ABOUT THIS TASK: Go through the material underneath and show every line where the string "agent" occurs.

TASK DATA:
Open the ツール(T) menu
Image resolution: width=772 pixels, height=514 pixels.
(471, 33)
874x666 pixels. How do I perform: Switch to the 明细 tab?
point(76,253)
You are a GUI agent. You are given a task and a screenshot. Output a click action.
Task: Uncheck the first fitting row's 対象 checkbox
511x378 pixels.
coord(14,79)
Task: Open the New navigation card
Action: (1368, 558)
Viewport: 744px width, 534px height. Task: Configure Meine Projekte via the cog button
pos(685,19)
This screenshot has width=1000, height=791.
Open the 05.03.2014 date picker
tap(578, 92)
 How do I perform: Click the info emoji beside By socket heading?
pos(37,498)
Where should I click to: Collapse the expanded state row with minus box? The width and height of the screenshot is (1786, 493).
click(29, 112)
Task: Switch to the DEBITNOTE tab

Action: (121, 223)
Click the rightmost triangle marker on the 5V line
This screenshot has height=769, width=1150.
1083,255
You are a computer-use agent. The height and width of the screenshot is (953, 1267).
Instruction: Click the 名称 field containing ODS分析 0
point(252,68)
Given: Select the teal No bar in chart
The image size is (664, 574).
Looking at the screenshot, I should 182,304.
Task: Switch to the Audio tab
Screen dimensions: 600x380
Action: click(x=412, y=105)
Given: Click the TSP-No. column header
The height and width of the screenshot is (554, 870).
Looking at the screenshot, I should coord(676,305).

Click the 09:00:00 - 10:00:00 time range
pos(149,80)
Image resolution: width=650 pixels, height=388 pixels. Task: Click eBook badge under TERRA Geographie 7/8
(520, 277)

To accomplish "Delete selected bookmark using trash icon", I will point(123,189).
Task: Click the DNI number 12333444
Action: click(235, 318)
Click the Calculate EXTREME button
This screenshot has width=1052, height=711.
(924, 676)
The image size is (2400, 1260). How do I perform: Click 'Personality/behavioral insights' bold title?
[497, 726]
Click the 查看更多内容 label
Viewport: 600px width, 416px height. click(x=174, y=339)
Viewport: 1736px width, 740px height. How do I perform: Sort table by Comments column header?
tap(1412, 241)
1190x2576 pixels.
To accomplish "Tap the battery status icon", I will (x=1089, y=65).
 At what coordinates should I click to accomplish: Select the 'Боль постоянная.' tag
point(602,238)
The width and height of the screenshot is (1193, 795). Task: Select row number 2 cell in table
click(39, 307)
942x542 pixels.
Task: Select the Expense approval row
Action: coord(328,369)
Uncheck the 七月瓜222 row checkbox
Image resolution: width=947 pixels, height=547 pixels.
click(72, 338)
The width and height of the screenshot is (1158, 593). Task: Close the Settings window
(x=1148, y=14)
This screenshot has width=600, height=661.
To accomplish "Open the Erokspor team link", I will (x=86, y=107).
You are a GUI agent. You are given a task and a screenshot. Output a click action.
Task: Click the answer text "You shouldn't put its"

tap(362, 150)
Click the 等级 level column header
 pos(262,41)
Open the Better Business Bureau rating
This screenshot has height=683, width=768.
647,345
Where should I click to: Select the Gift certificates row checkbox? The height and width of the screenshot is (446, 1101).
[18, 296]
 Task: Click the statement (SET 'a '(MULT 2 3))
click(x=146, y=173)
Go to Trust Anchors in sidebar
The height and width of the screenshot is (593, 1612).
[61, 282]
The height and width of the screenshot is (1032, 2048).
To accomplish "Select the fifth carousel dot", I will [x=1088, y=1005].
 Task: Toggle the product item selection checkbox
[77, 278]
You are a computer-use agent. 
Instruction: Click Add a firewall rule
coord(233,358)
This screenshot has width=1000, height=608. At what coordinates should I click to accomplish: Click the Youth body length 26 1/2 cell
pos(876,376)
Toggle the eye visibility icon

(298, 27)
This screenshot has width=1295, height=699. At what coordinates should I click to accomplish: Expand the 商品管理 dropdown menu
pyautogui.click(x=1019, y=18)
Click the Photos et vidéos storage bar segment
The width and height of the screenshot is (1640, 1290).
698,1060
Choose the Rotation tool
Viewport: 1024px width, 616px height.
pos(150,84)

TASK OUTPUT:
You are a GUI agent. You are given a task and a screenshot. Output a click action.
You are a computer-use agent. The height and width of the screenshot is (953, 1267).
You are a GUI agent. You are given a task and a screenshot. Output a click action.
You are a computer-use agent. 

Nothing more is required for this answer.